Jon Rahm lidera a lista dos golfistas mais bem pagos do mundo em 2026, com ganhos estimados em US$ 111 milhões no último ano. A maior parte veio de contratos com a LIV Golf, além de premiações e ações de marcas, em meio a um cenário de incerteza sobre a continuidade do circuito.
A leva de ganhos acompanha a queda global da arrecadação dos top ten, em comparação com 2025 e com o recorde de 2023. Dustin Johnson e Phil Mickelson deixaram a lista, enquanto Bryson DeChambeau e Joaquin Niemann aparecem entre os representantes da LIV. O panorama de patrocínios também se manteve estável para nomes de peso.
A LIV encara dúvidas sobre financiamento externo após a temporada e a possibilidade de continuidade além de 2026. Enquanto isso, os atletas seguem ajustando calendários, contratos e estratégias de participação, com o PGA Tour buscando novas formas de manter competitividade e atração de grandes nomes.
O Ranking
Jon Rahm aparece em primeiro lugar, com US$ 111 milhões somados no período. Dentre os ganhos, US$ 101 milhões ocorreram em campo, mais US$ 10 milhões fora dele, por meio de patrocínios e licenciamentos. Rahm venceu duas vezes nesta temporada.

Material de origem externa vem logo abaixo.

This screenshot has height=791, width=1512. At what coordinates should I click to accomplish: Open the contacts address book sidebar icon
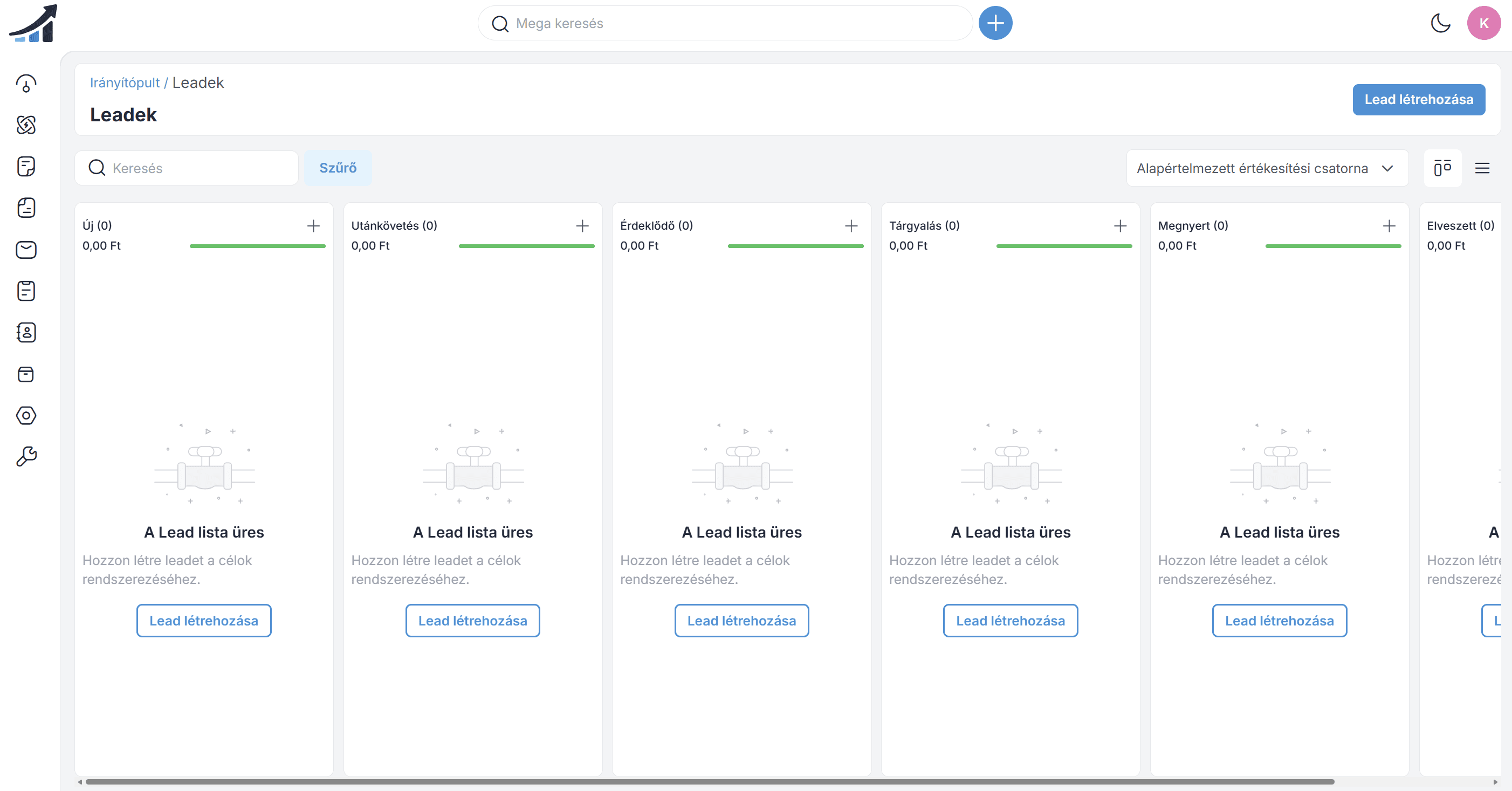(x=26, y=333)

Em segundo, Scottie Scheffler soma US$ 79 milhões, com US$ 49 milhões em campo e US$ 30 milhões fora dele. Scheffler lidera o ranking mundial há anos e conquistou o British Open recentemente, ampliando seus saldos.
Rory McIlroy entra em terceiro, com US$ 77 milhões totais. Ganhos em campo chegam a US$ 27 milhões, e fora de campo, US$ 50 milhões. McIlroy faturou o Masters pela segunda vez, mantendo forte presença no esporte.
Bryson DeChambeau fica em quarto com US$ 52 milhões. Em campo, US$ 42 milhões, fora dele US$ 10 milhões, impulsionados pela projeção de popularidade online e contratos de patrocínio.
Tiger Woods aparece em quinto, com US$ 46 milhões. Ganhos em campo somam US$ 1 milhão; fora, US$ 45 milhões, apoiados por contratos de negócios e pela participação na liga TGL.
Tommy Fleetwood fica em sexto, com US$ 36 milhões. Em campo, US$ 27 milhões; fora, US$ 9 milhões, impulsionados por vitórias recentes e patrocínios internacionais.
Hideki Matsuyama e Joaquin Niemann aparecem em empate no sétimo lugar, com US$ 34 milhões cada. Matsuyama soma US$ 9 milhões dentro de campo e US$ 25 milhões fora; Niemann tem US$ 32 milhões de ganhos em campo e US$ 2 milhões fora.
Xander Schauffele aparece em nono, com US$ 34 milhões no total, com US$ 14 milhões dentro de campo e US$ 20 milhões fora. Collin Morikawa fecha o top 10, com US$ 33 milhões, repartidos entre US$ 15 milhões em campo e US$ 18 milhões fora.
A variação do ranking reflete a consolidação de patrocínios no PGA Tour, a readequação de bolsas de premiação e a presença reduzida de estrelas da LIV. O equilíbrio entre as ligas segue como tema central para o próximo ciclo.